> **Records for this exercise**
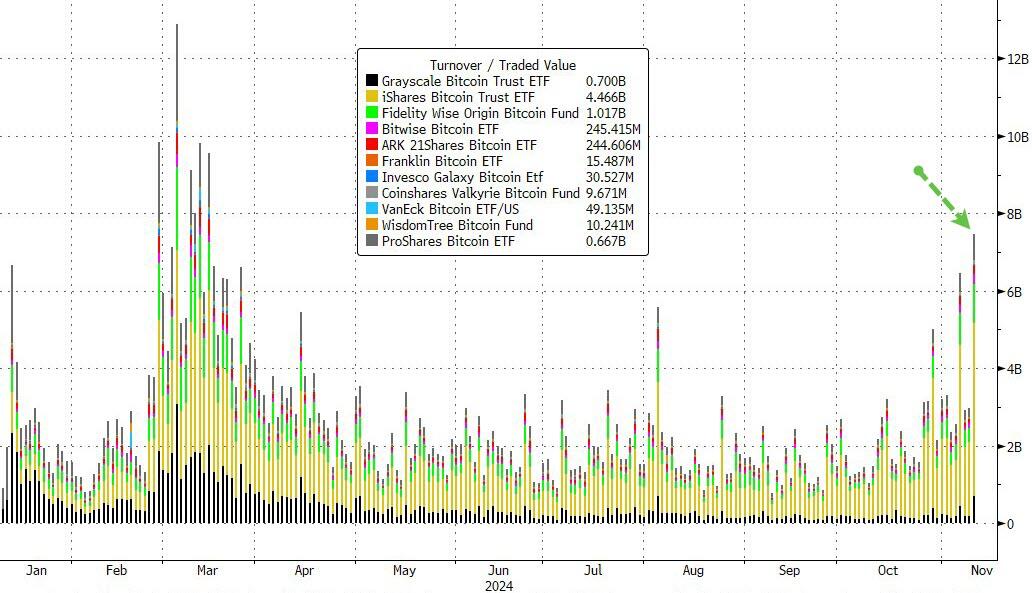This screenshot has width=1032, height=593.
Task: Select the Nov month axis label
Action: tap(981, 570)
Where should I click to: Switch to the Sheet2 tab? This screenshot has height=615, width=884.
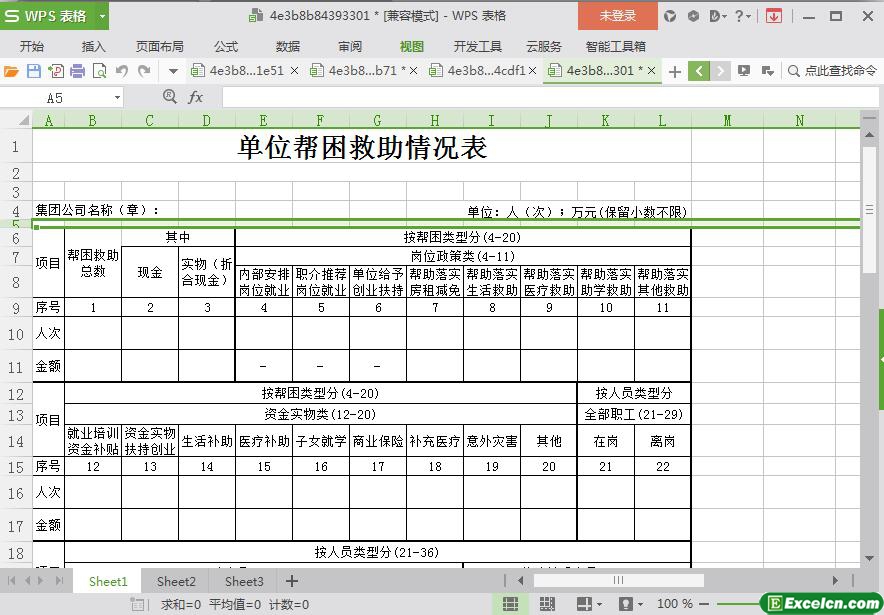(x=176, y=581)
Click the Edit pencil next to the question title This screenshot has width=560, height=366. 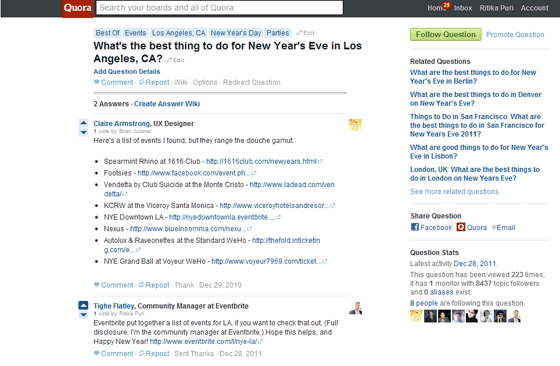175,60
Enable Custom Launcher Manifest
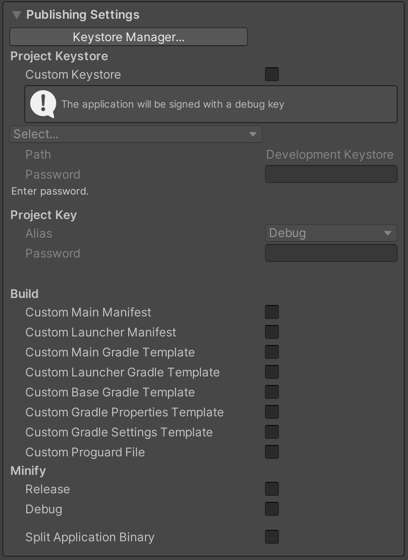The height and width of the screenshot is (560, 408). (272, 332)
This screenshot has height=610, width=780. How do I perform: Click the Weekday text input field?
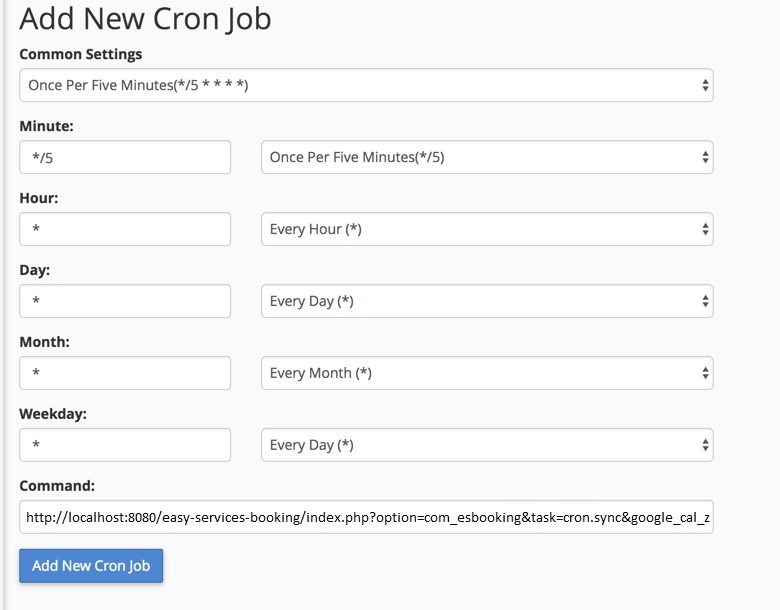125,445
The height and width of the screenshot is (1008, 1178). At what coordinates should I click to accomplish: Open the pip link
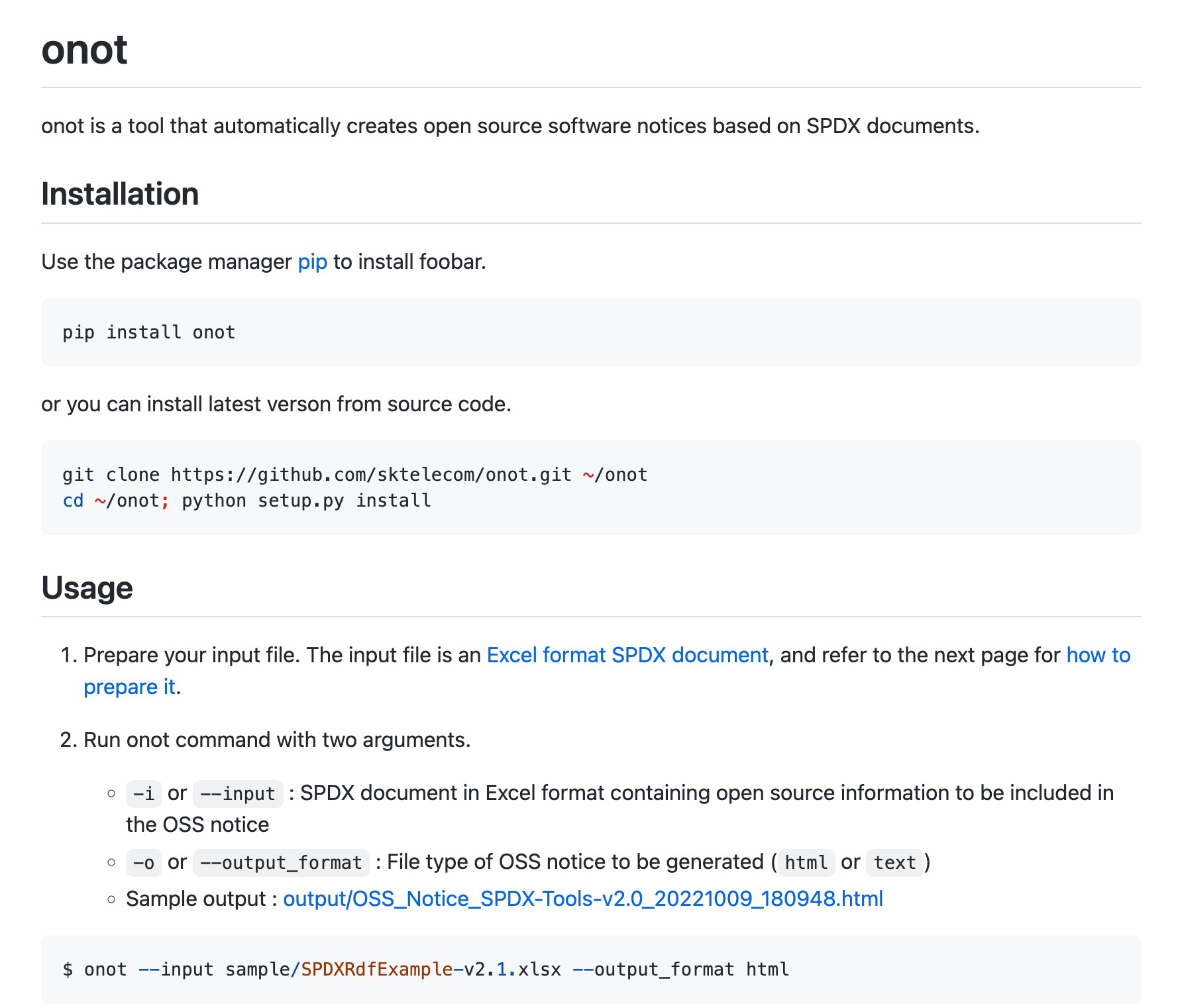312,262
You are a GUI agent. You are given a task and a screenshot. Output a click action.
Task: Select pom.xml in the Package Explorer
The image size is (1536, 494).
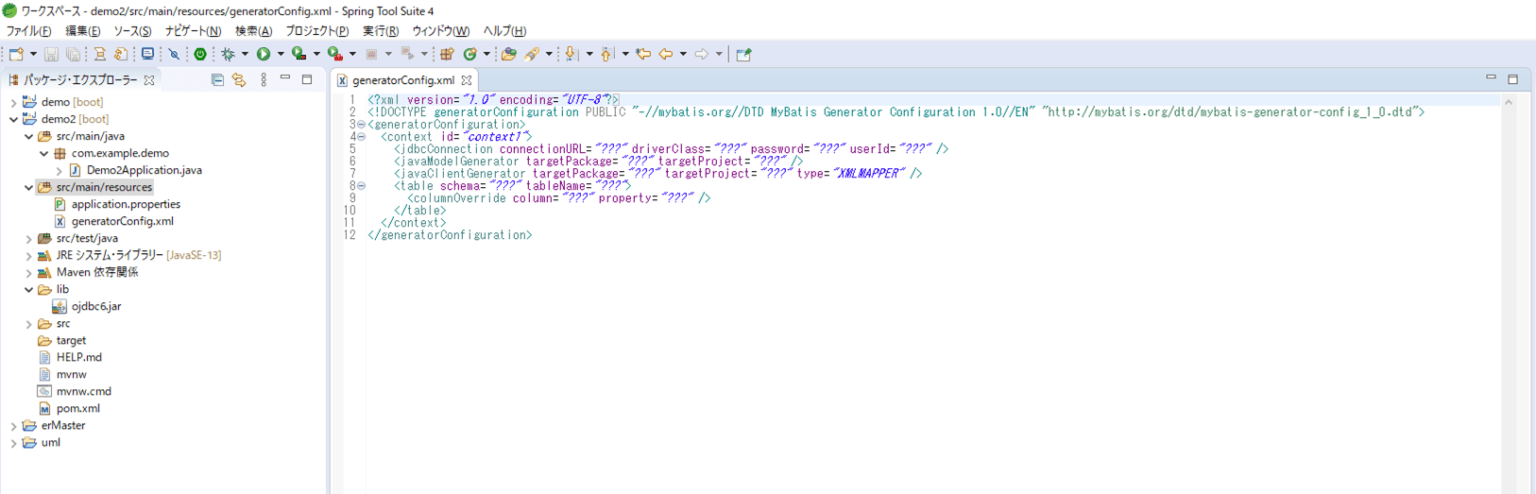pos(78,408)
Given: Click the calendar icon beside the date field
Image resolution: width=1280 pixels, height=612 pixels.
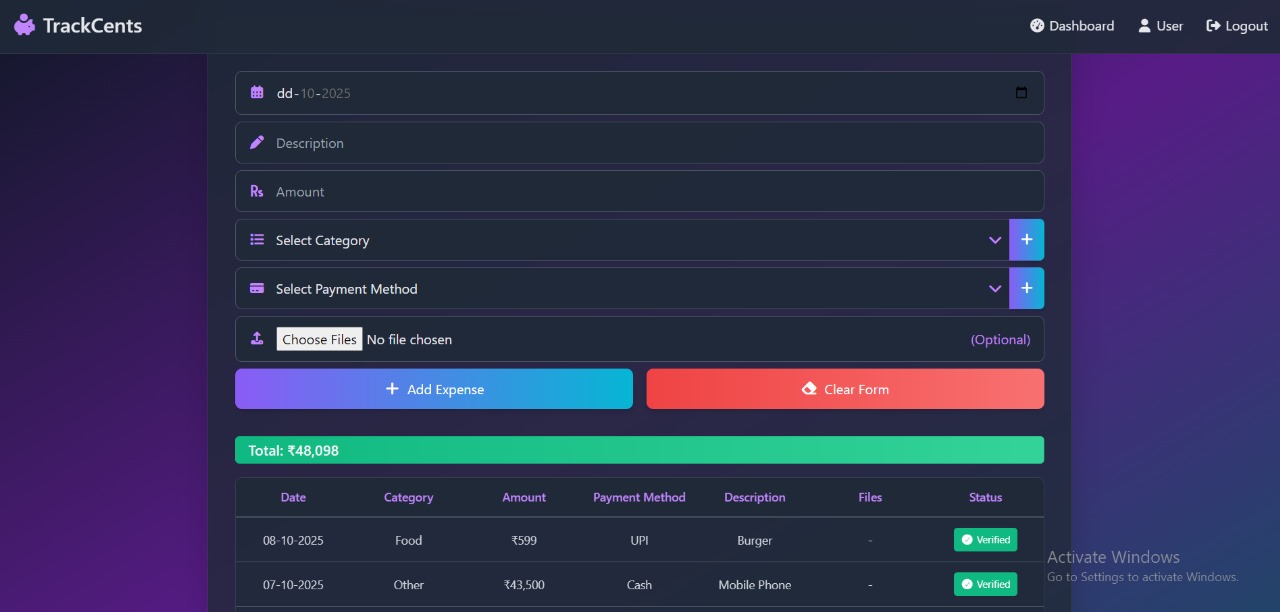Looking at the screenshot, I should (x=256, y=92).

> **Problem**
The result is an exact copy of the lines from the one holding "You are a GUI" through the final line of the data above, both ends included, minus the pictures.

> **Solution to the exercise**
You are a GUI agent. You are given a task and a screenshot. Output a click action.
Task: Select pom.xml in the Package Explorer
The image size is (1536, 494).
pos(78,408)
Given: Click the calendar icon beside the date field
Image resolution: width=1280 pixels, height=612 pixels.
Looking at the screenshot, I should (x=256, y=92).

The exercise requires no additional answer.